Migrant parents separated from children for two years return to U.S.

Edited by Ed Newman
2020-01-25 13:38:32

David Xol-Cholom from Guatemala hugs his son Byron at Los Angeles International Airport.  They were separated for nearly two years.  (Photo: Ringo HW Chiu/AP P

Los Angeles, January 25 (RHC)-- Nine parents who were deported as the administration of U.S. President Donald Trump separated thousands of migrant families landed back into the United States earlier this week to reunite with children they had not seen in a year and a half.

The group arrived at Los Angeles International Airport from Guatemala City in a trip arranged under the order of a federal judge who found the U.S. government had unlawfully prevented them from seeking asylum.  An asylum advocate confirmed the nine parents were all on board the flight.

Some of the children were at the airport to greet them, including David Xol's nine-year-old son Byron.  David fell to one knee and tearfully embraced Byron for about three minutes, patting the back of his son's head.

"He was small," David said after rising to his feet.  He looked at his lawyer, who accompanied him on the flight, raised his hand about chest-high and said: "He grew a lot."

David, Byron and his lawyer, Ricardo de Anda, then embraced in a three-way hug and exchanged words in their huddle. Byron was all smiles. Father, son, lawyer and family sponsor eagerly left the airport for their hotel.

The reunion was a powerful reminder of the lasting effects of Trump's separation policy, even as attention and outrage has faded amid impeachment proceedings and tensions with Iran. But it also underscored that hundreds, potentially thousands, of other parents and children are still apart nearly two years after the zero-tolerance policy on irregular border crossings took effect.

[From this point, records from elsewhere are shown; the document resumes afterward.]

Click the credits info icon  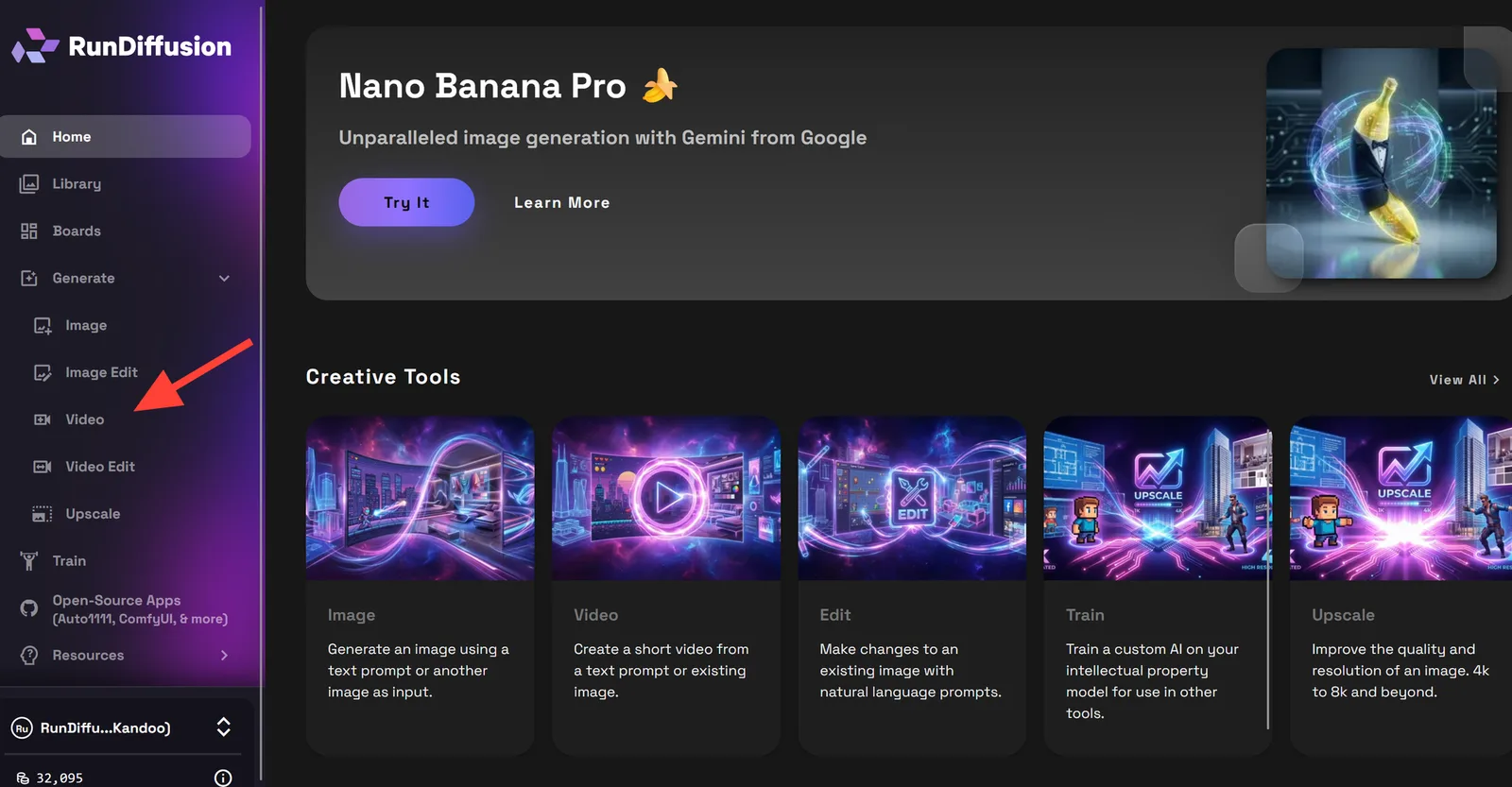223,778
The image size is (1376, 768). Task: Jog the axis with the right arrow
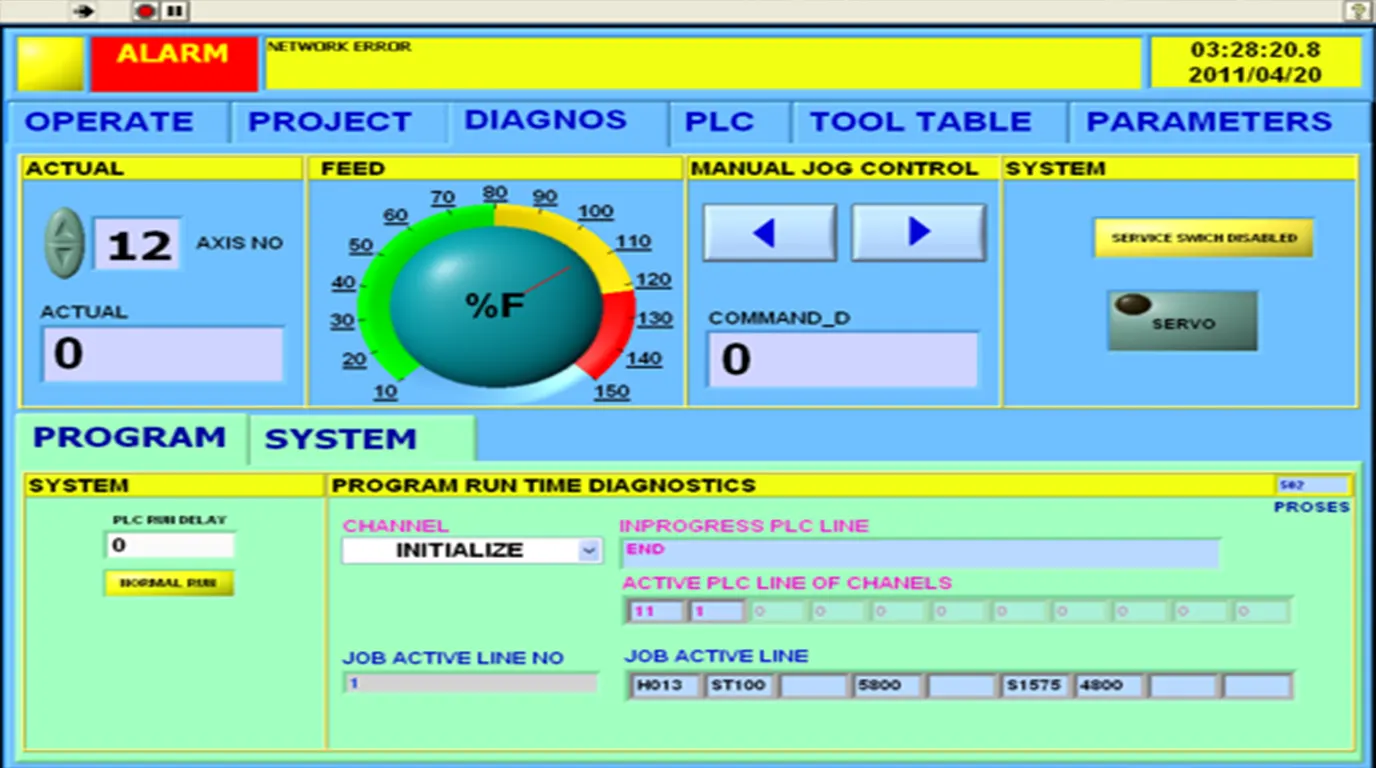click(918, 233)
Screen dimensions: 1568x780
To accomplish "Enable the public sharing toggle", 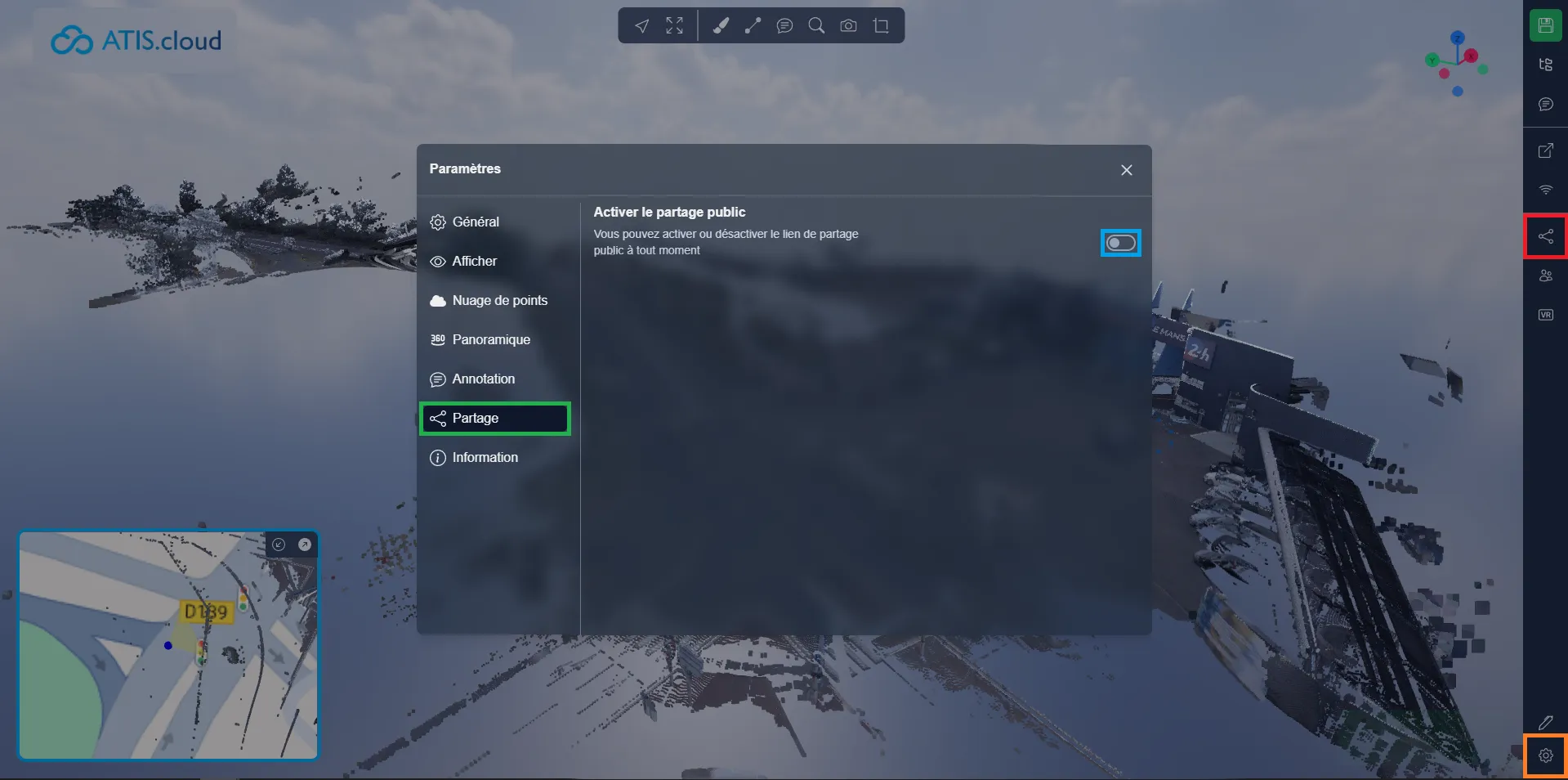I will 1120,243.
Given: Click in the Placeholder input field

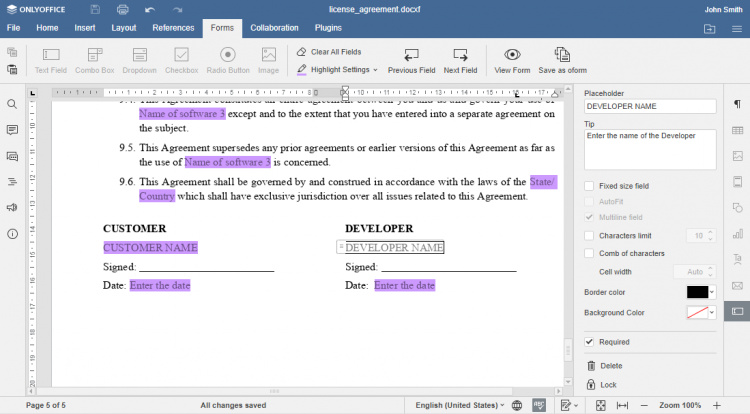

"They all kind of hit the lottery," said Linda Grimm, lawyer who represents one of the parents returning to the United States.  "There are so many people out there who have been traumatised by the family separation policy whose pain is not going to be redressed."

More than 4,000 children are known to have been separated from their parents before and during the official start of zero tolerance in spring 2018.  Under the policy, border agents charged parents en masse with illegally crossing the U.S.-Mexico border, then placed their children in government facilities, including some "tender-age shelters" set up for infants.

The U.S. has acknowledged that agents separated families long before they enforced zero tolerance across the entire southern border, its agencies did not properly record separations, and some detention centers were overcrowded and undersupplied, with families denied food, water or medical care.

In June 2018, U.S. District Judge Dana Sabraw ordered the government to stop separating families and reunite parents and children.  At least 470 parents were deported without their children.  Some of the children were held in U.S. government facilities and ultimately placed with sponsors.  Others were deported to their home countries.

Accounts emerged of many parents being told to sign paperwork they could not read or understand or being denied a chance to request asylum in ways that violated federal law.  The U.S. Department of Homeland Security referred a request for comment to the Justice Department, which did not respond.

While the U.S. has stopped the large-scale separations, it has implemented policies to prevent many asylum seekers from entering the country.  Under its "Remain in Mexico" policy, more than 50,000 people have been told to wait there for weeks or months for US court dates.  The Trump administration also is ramping up deportations of Central Americans to other countries in the region to seek asylum there.

"People want to make this a heartwarming story, but it's not.  It's devastating," Sewell said.  "There is just no good reason why we had to do this to this child and this family.  And he symbolises thousands of others who have been put in this exact same position."